- [Recorded data]
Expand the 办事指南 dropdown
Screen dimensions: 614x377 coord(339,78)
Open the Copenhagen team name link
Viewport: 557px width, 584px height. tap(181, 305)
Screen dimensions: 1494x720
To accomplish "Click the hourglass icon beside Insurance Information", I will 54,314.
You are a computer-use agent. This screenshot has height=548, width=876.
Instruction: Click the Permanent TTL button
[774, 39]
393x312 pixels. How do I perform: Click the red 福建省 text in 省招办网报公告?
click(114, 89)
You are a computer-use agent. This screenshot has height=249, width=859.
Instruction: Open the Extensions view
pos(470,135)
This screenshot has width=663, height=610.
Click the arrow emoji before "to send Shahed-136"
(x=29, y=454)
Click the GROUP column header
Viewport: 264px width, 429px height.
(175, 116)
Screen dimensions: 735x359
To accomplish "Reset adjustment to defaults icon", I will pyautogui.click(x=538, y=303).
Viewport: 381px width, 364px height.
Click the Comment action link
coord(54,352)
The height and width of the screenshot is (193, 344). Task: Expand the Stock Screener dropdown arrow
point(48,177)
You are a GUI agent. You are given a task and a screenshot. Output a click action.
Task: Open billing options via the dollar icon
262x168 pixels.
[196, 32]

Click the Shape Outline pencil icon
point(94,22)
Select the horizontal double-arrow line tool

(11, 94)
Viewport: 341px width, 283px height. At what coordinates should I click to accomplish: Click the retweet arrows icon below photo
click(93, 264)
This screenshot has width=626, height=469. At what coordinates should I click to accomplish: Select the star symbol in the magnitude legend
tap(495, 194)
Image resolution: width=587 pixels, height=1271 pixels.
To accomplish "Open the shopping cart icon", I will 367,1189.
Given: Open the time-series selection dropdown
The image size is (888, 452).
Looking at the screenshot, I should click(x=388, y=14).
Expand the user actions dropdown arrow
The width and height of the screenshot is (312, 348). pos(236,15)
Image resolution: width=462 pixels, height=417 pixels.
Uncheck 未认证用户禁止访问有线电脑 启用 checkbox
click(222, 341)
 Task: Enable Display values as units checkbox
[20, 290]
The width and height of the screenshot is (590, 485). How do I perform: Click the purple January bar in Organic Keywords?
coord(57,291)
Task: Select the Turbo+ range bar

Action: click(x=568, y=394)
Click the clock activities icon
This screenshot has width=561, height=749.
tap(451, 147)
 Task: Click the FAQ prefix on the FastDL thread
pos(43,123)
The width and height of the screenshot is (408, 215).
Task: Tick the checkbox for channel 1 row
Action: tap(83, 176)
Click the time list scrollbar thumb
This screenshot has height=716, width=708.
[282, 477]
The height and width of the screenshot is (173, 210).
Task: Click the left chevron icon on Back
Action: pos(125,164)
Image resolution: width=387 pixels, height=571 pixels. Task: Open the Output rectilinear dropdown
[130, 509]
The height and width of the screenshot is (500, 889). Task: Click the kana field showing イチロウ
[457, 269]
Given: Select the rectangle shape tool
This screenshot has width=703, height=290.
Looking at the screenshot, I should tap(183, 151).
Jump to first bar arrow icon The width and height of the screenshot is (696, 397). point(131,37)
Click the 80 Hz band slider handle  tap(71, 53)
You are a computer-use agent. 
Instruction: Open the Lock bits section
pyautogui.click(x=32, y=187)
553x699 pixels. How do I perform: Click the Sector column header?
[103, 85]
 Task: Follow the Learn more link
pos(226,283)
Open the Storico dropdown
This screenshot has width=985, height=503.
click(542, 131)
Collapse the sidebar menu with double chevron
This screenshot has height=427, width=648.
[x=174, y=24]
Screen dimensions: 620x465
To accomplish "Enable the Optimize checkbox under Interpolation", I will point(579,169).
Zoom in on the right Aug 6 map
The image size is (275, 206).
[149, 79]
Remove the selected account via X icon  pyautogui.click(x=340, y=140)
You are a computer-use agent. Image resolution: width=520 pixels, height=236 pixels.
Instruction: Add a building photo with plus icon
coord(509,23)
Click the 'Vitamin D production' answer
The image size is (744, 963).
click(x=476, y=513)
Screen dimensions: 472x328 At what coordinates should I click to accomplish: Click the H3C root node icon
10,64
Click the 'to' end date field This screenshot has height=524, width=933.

- [Task to complete]
Restate every record verbatim.

- [Task output]
Expand the 办事指南 dropdown
Screen dimensions: 614x377 coord(339,78)
Open the Copenhagen team name link
Viewport: 557px width, 584px height. tap(181, 305)
Screen dimensions: 1494x720
To accomplish "Click the hourglass icon beside Insurance Information", I will 54,314.
You are a computer-use agent. This screenshot has height=548, width=876.
Instruction: Click the Permanent TTL button
[774, 39]
393x312 pixels. How do I perform: Click the red 福建省 text in 省招办网报公告?
click(114, 89)
You are a computer-use agent. This screenshot has height=249, width=859.
Instruction: Open the Extensions view
pos(470,135)
This screenshot has width=663, height=610.
Click the arrow emoji before "to send Shahed-136"
(x=29, y=454)
Click the GROUP column header
Viewport: 264px width, 429px height.
(175, 116)
Screen dimensions: 735x359
To accomplish "Reset adjustment to defaults icon", I will pyautogui.click(x=538, y=303).
Viewport: 381px width, 364px height.
Click the Comment action link
coord(54,352)
The height and width of the screenshot is (193, 344). Task: Expand the Stock Screener dropdown arrow
point(48,177)
You are a GUI agent. You are given a task and a screenshot. Output a click action.
Task: Open billing options via the dollar icon
262x168 pixels.
[196, 32]

Click the Shape Outline pencil icon
point(94,22)
Select the horizontal double-arrow line tool

(11, 94)
Viewport: 341px width, 283px height. At what coordinates should I click to accomplish: Click the retweet arrows icon below photo
click(93, 264)
This screenshot has width=626, height=469. At what coordinates should I click to accomplish: Select the star symbol in the magnitude legend
tap(495, 194)
Image resolution: width=587 pixels, height=1271 pixels.
To accomplish "Open the shopping cart icon", I will 367,1189.
Given: Open the time-series selection dropdown
The image size is (888, 452).
Looking at the screenshot, I should click(x=388, y=14).
Expand the user actions dropdown arrow
The width and height of the screenshot is (312, 348). pos(236,15)
Image resolution: width=462 pixels, height=417 pixels.
Uncheck 未认证用户禁止访问有线电脑 启用 checkbox
click(222, 341)
 Task: Enable Display values as units checkbox
[20, 290]
The width and height of the screenshot is (590, 485). How do I perform: Click the purple January bar in Organic Keywords?
coord(57,291)
Task: Select the Turbo+ range bar

Action: click(x=568, y=394)
Click the clock activities icon
This screenshot has width=561, height=749.
tap(451, 147)
 Task: Click the FAQ prefix on the FastDL thread
pos(43,123)
The width and height of the screenshot is (408, 215).
Task: Tick the checkbox for channel 1 row
Action: tap(83, 176)
Click the time list scrollbar thumb
This screenshot has height=716, width=708.
[282, 477]
The height and width of the screenshot is (173, 210).
Task: Click the left chevron icon on Back
Action: pos(125,164)
Image resolution: width=387 pixels, height=571 pixels. Task: Open the Output rectilinear dropdown
[130, 509]
The height and width of the screenshot is (500, 889). Task: Click the kana field showing イチロウ
[457, 269]
Given: Select the rectangle shape tool
This screenshot has width=703, height=290.
Looking at the screenshot, I should tap(183, 151).
Jump to first bar arrow icon The width and height of the screenshot is (696, 397). point(131,37)
Click the 80 Hz band slider handle  tap(71, 53)
You are a computer-use agent. 
Instruction: Open the Lock bits section
pyautogui.click(x=32, y=187)
553x699 pixels. How do I perform: Click the Sector column header?
[103, 85]
 Task: Follow the Learn more link
pos(226,283)
Open the Storico dropdown
This screenshot has width=985, height=503.
click(542, 131)
Collapse the sidebar menu with double chevron
This screenshot has height=427, width=648.
[x=174, y=24]
Screen dimensions: 620x465
To accomplish "Enable the Optimize checkbox under Interpolation", I will point(579,169).
Zoom in on the right Aug 6 map
The image size is (275, 206).
[149, 79]
Remove the selected account via X icon  pyautogui.click(x=340, y=140)
You are a computer-use agent. Image resolution: width=520 pixels, height=236 pixels.
Instruction: Add a building photo with plus icon
coord(509,23)
Click the 'Vitamin D production' answer
The image size is (744, 963).
click(x=476, y=513)
Screen dimensions: 472x328 At what coordinates should I click to accomplish: Click the H3C root node icon
10,64
Click the 'to' end date field This screenshot has height=524, width=933.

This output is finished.